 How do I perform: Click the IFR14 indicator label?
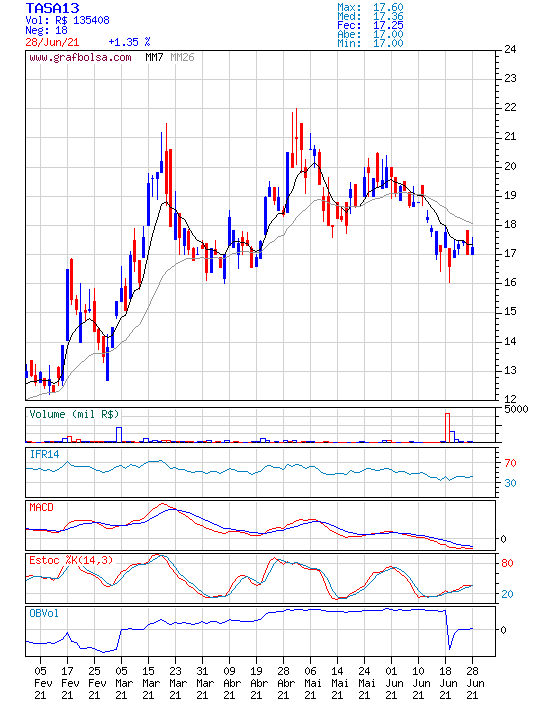click(x=45, y=455)
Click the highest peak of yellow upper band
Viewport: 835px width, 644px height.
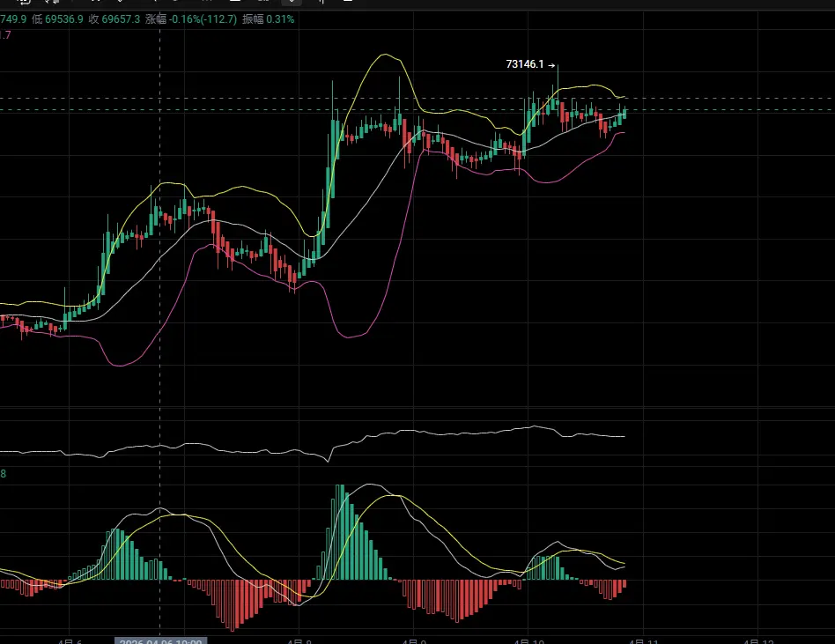click(x=383, y=55)
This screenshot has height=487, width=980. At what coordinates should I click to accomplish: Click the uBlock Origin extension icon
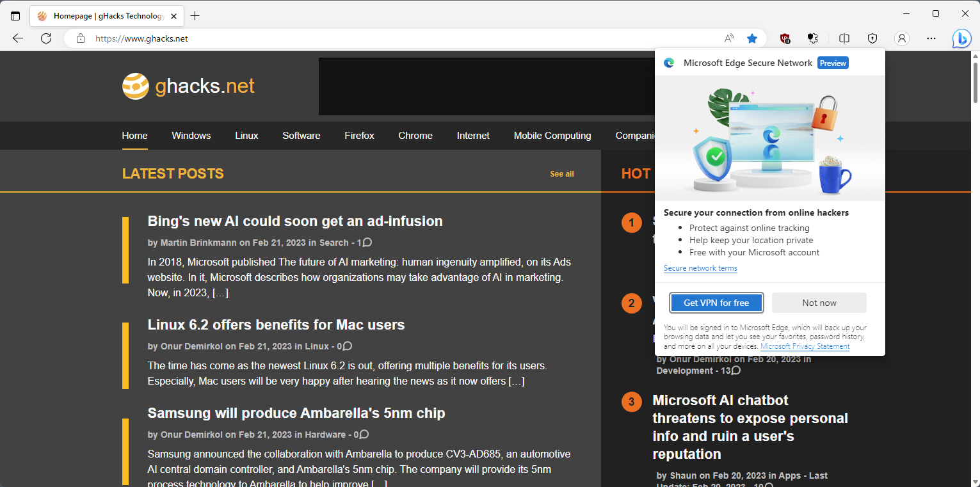pyautogui.click(x=785, y=38)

Assignment »
Write the lines from the line containing "Click the highest peak of yellow upper band" through the last line of the data out again exactly, and only those lines; pictures stay out.

Response »
Click the highest peak of yellow upper band
Viewport: 835px width, 644px height.
click(x=383, y=55)
This screenshot has height=487, width=980. At what coordinates should I click to accomplish: Click the uBlock Origin extension icon
pyautogui.click(x=785, y=38)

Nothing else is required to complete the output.